#### Exercise aim:
Below are some records. Say how many of their lines contain the string "screenshot", and give nothing but the number.

#### Entries provided:
--- START ---
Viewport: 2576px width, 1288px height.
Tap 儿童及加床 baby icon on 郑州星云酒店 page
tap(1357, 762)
--- END ---
--- START ---
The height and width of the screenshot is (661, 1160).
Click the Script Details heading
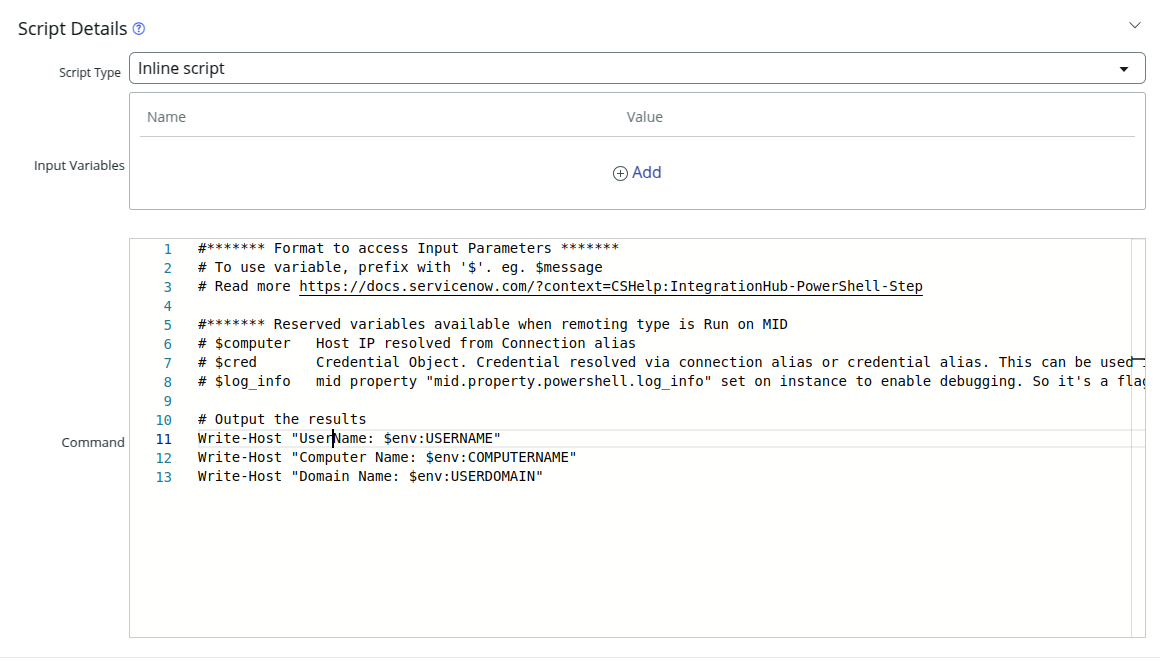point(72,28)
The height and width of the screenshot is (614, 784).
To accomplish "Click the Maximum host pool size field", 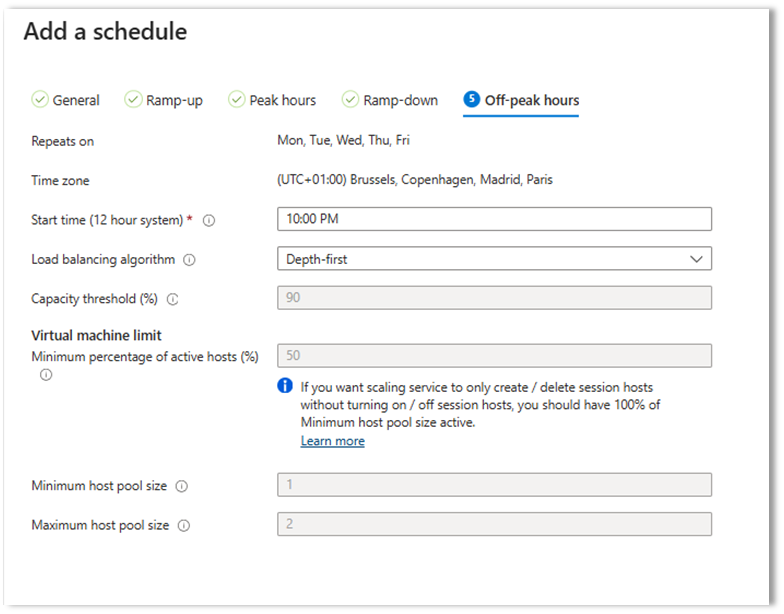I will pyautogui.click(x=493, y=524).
--- END ---
--- START ---
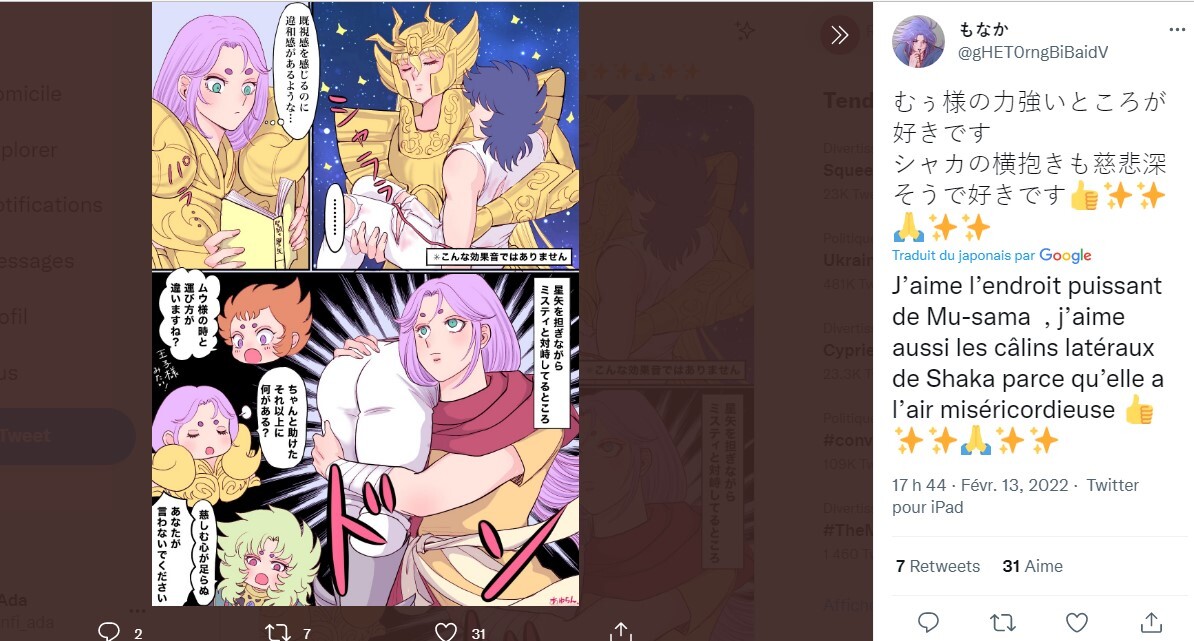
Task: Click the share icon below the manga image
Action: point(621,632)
--- END ---
#### Answer space:
2